**EXERCISE PROMPT**
Locate the word "will" in the data below, then copy every line that holds it.
====== SOURCE MATERIAL
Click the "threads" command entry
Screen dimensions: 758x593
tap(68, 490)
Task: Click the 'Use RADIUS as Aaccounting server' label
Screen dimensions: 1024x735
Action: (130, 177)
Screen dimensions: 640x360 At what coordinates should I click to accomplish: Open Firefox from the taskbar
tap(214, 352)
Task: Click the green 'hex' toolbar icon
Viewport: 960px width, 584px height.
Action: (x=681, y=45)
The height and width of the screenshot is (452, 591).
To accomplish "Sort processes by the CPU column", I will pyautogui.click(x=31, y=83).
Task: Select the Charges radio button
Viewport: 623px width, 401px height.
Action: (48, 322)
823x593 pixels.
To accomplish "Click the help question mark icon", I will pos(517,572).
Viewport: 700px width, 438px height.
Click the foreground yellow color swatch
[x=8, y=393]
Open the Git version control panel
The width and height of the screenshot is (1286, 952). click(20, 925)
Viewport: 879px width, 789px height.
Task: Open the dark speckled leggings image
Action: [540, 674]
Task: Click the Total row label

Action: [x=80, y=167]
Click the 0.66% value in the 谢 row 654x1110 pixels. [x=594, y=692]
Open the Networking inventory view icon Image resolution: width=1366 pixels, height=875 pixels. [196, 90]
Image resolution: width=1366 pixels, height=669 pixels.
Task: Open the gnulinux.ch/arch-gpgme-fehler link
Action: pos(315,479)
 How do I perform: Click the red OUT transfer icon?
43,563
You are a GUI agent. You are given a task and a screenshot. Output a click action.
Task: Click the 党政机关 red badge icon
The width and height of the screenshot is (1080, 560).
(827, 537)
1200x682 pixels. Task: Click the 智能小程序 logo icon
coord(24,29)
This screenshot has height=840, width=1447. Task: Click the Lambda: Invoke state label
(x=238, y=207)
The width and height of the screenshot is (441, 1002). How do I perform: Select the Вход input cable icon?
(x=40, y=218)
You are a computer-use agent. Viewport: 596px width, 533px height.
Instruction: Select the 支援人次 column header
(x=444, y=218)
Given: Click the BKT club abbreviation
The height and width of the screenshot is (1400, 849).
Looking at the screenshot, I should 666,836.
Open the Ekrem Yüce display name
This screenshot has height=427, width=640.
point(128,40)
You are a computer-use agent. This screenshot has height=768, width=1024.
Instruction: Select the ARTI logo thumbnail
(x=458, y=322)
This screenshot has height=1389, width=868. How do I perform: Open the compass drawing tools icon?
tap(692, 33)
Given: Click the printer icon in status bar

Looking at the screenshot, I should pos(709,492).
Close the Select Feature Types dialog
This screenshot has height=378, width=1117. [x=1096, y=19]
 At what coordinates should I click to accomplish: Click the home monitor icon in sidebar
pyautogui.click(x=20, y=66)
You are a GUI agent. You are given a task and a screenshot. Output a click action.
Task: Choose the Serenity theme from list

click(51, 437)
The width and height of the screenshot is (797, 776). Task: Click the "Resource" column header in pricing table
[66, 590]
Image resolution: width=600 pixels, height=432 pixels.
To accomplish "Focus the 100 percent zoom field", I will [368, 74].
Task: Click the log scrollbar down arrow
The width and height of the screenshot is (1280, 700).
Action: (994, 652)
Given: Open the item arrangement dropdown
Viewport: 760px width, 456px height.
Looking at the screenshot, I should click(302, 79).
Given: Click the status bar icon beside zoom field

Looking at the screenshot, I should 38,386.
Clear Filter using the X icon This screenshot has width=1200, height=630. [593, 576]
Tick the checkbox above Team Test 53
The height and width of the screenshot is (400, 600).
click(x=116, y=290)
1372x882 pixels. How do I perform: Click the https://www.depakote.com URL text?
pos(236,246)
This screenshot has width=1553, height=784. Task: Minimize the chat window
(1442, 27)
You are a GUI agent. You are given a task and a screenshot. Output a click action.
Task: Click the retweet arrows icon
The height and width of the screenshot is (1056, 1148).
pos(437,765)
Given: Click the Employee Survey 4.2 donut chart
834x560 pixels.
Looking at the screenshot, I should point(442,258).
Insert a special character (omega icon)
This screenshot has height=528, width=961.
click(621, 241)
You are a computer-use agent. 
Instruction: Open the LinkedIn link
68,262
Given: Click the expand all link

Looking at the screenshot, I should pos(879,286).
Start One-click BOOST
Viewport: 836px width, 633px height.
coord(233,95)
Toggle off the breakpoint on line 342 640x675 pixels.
============
**ANSWER SECTION**
To accomplish "Sort processes by the CPU column", I will pyautogui.click(x=31, y=83).
To accomplish "Click the help question mark icon", I will pos(517,572).
To accomplish "Focus the 100 percent zoom field", I will [368, 74].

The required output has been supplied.